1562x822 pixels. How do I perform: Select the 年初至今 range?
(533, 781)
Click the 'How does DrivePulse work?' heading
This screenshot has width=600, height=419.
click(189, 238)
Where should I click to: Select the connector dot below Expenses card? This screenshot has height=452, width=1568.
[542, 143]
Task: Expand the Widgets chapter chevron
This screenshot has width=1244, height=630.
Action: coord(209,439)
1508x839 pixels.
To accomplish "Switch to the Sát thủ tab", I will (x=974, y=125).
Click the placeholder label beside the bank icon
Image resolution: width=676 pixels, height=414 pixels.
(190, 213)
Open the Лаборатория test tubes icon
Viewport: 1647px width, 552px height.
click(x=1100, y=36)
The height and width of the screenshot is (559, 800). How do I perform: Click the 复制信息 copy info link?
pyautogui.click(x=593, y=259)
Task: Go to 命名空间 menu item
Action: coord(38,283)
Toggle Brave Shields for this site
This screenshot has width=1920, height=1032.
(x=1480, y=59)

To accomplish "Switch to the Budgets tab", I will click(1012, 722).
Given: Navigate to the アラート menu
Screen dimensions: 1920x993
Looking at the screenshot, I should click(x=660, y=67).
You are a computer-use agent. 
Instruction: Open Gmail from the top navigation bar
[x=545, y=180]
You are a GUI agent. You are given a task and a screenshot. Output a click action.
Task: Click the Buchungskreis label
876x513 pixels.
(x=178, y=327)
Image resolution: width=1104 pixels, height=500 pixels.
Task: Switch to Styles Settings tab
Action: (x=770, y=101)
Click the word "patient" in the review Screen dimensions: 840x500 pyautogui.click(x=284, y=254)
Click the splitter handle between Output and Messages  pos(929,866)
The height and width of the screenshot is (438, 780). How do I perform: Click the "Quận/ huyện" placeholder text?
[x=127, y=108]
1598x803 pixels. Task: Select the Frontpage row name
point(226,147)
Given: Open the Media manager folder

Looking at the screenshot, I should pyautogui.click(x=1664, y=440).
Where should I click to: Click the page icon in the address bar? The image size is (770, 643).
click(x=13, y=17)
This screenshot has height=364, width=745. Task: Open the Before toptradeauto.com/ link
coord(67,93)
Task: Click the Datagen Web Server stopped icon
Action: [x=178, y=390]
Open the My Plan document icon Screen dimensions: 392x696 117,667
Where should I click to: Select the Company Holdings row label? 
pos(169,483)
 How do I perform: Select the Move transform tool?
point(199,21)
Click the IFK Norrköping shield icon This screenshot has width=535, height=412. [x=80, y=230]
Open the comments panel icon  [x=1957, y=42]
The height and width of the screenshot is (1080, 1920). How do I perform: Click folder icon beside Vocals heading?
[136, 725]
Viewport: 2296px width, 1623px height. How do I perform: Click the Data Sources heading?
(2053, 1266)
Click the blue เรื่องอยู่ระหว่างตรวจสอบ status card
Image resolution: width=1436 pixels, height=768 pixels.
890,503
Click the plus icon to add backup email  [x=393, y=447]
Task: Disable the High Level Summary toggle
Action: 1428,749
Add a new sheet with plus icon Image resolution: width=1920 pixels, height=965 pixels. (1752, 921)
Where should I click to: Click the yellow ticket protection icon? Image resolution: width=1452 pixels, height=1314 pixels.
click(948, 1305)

_____

Instructions for the task: Reproduce the material above verbatim, keeping every line unchanged and in its original order.

Problem solution:
1562x822 pixels. How do I perform: Select the 年初至今 range?
(533, 781)
Click the 'How does DrivePulse work?' heading
This screenshot has width=600, height=419.
click(189, 238)
Where should I click to: Select the connector dot below Expenses card? This screenshot has height=452, width=1568.
[542, 143]
Task: Expand the Widgets chapter chevron
This screenshot has width=1244, height=630.
Action: coord(209,439)
1508x839 pixels.
To accomplish "Switch to the Sát thủ tab", I will (x=974, y=125).
Click the placeholder label beside the bank icon
Image resolution: width=676 pixels, height=414 pixels.
(190, 213)
Open the Лаборатория test tubes icon
Viewport: 1647px width, 552px height.
click(x=1100, y=36)
The height and width of the screenshot is (559, 800). How do I perform: Click the 复制信息 copy info link?
pyautogui.click(x=593, y=259)
Task: Go to 命名空间 menu item
Action: coord(38,283)
Toggle Brave Shields for this site
This screenshot has width=1920, height=1032.
(x=1480, y=59)

To accomplish "Switch to the Budgets tab", I will click(1012, 722).
Given: Navigate to the アラート menu
Screen dimensions: 1920x993
Looking at the screenshot, I should click(x=660, y=67).
You are a computer-use agent. 
Instruction: Open Gmail from the top navigation bar
[x=545, y=180]
You are a GUI agent. You are given a task and a screenshot. Output a click action.
Task: Click the Buchungskreis label
876x513 pixels.
(x=178, y=327)
Image resolution: width=1104 pixels, height=500 pixels.
Task: Switch to Styles Settings tab
Action: (x=770, y=101)
Click the word "patient" in the review Screen dimensions: 840x500 pyautogui.click(x=284, y=254)
Click the splitter handle between Output and Messages  pos(929,866)
The height and width of the screenshot is (438, 780). How do I perform: Click the "Quận/ huyện" placeholder text?
[x=127, y=108]
1598x803 pixels. Task: Select the Frontpage row name
point(226,147)
Given: Open the Media manager folder

Looking at the screenshot, I should pyautogui.click(x=1664, y=440).
Where should I click to: Click the page icon in the address bar? The image size is (770, 643).
click(x=13, y=17)
This screenshot has height=364, width=745. Task: Open the Before toptradeauto.com/ link
coord(67,93)
Task: Click the Datagen Web Server stopped icon
Action: [x=178, y=390]
Open the My Plan document icon Screen dimensions: 392x696 117,667
Where should I click to: Select the Company Holdings row label? 
pos(169,483)
 How do I perform: Select the Move transform tool?
point(199,21)
Click the IFK Norrköping shield icon This screenshot has width=535, height=412. [x=80, y=230]
Open the comments panel icon  [x=1957, y=42]
The height and width of the screenshot is (1080, 1920). How do I perform: Click folder icon beside Vocals heading?
[136, 725]
Viewport: 2296px width, 1623px height. How do I perform: Click the Data Sources heading?
(2053, 1266)
Click the blue เรื่องอยู่ระหว่างตรวจสอบ status card
Image resolution: width=1436 pixels, height=768 pixels.
890,503
Click the plus icon to add backup email  [x=393, y=447]
Task: Disable the High Level Summary toggle
Action: 1428,749
Add a new sheet with plus icon Image resolution: width=1920 pixels, height=965 pixels. (1752, 921)
Where should I click to: Click the yellow ticket protection icon? Image resolution: width=1452 pixels, height=1314 pixels.
click(948, 1305)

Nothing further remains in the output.